== Data to examine
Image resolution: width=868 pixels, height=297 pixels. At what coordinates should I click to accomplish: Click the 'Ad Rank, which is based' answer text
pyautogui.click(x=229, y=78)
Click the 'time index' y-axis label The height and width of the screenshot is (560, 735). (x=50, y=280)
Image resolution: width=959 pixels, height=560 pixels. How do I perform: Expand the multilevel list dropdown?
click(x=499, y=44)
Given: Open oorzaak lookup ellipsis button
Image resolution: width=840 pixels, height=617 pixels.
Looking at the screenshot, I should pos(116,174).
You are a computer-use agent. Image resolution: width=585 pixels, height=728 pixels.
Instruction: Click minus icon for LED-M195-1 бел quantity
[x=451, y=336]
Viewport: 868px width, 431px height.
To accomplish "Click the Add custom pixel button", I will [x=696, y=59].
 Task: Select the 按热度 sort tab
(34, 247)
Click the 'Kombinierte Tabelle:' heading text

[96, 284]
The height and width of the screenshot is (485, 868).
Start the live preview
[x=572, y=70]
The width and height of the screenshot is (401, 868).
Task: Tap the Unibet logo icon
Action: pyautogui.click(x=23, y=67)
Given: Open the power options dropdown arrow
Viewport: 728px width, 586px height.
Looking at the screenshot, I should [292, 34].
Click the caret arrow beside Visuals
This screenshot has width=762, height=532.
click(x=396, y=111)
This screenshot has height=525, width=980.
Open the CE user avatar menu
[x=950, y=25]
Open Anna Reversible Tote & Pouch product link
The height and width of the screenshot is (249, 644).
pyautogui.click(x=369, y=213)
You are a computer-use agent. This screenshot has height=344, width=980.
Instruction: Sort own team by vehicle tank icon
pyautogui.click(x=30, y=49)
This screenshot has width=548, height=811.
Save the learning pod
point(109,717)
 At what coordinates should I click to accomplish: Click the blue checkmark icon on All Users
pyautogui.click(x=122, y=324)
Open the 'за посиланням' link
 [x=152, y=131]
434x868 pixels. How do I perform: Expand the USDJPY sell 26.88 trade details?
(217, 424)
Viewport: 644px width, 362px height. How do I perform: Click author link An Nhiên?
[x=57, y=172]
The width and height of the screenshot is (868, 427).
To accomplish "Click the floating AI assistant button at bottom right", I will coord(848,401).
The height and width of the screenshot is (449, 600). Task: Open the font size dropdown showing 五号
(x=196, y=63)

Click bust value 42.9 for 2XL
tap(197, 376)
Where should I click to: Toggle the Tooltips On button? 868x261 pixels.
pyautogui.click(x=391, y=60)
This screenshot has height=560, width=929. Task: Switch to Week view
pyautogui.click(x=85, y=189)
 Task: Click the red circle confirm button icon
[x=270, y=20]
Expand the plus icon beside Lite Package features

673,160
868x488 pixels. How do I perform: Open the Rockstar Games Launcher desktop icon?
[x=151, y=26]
====
** What is required **
Going line by line, set down the data above exactly as given.

** Solved exercise **
Image resolution: width=868 pixels, height=297 pixels. At what coordinates should I click to accomplish: Click the 'Ad Rank, which is based' answer text
pyautogui.click(x=229, y=78)
Click the 'time index' y-axis label The height and width of the screenshot is (560, 735). (x=50, y=280)
Image resolution: width=959 pixels, height=560 pixels. How do I perform: Expand the multilevel list dropdown?
click(x=499, y=44)
Given: Open oorzaak lookup ellipsis button
Image resolution: width=840 pixels, height=617 pixels.
Looking at the screenshot, I should pos(116,174).
You are a computer-use agent. Image resolution: width=585 pixels, height=728 pixels.
Instruction: Click minus icon for LED-M195-1 бел quantity
[x=451, y=336]
Viewport: 868px width, 431px height.
To accomplish "Click the Add custom pixel button", I will [x=696, y=59].
 Task: Select the 按热度 sort tab
(34, 247)
Click the 'Kombinierte Tabelle:' heading text

[96, 284]
The height and width of the screenshot is (485, 868).
Start the live preview
[x=572, y=70]
The width and height of the screenshot is (401, 868).
Task: Tap the Unibet logo icon
Action: pyautogui.click(x=23, y=67)
Given: Open the power options dropdown arrow
Viewport: 728px width, 586px height.
Looking at the screenshot, I should [292, 34].
Click the caret arrow beside Visuals
This screenshot has width=762, height=532.
click(x=396, y=111)
This screenshot has height=525, width=980.
Open the CE user avatar menu
[x=950, y=25]
Open Anna Reversible Tote & Pouch product link
The height and width of the screenshot is (249, 644).
pyautogui.click(x=369, y=213)
You are a computer-use agent. This screenshot has height=344, width=980.
Instruction: Sort own team by vehicle tank icon
pyautogui.click(x=30, y=49)
This screenshot has width=548, height=811.
Save the learning pod
point(109,717)
 At what coordinates should I click to accomplish: Click the blue checkmark icon on All Users
pyautogui.click(x=122, y=324)
Open the 'за посиланням' link
 [x=152, y=131]
434x868 pixels. How do I perform: Expand the USDJPY sell 26.88 trade details?
(217, 424)
Viewport: 644px width, 362px height. How do I perform: Click author link An Nhiên?
[x=57, y=172]
The width and height of the screenshot is (868, 427).
To accomplish "Click the floating AI assistant button at bottom right", I will coord(848,401).
The height and width of the screenshot is (449, 600). Task: Open the font size dropdown showing 五号
(x=196, y=63)

Click bust value 42.9 for 2XL
tap(197, 376)
Where should I click to: Toggle the Tooltips On button? 868x261 pixels.
pyautogui.click(x=391, y=60)
This screenshot has height=560, width=929. Task: Switch to Week view
pyautogui.click(x=85, y=189)
 Task: Click the red circle confirm button icon
[x=270, y=20]
Expand the plus icon beside Lite Package features

673,160
868x488 pixels. How do I perform: Open the Rockstar Games Launcher desktop icon?
[x=151, y=26]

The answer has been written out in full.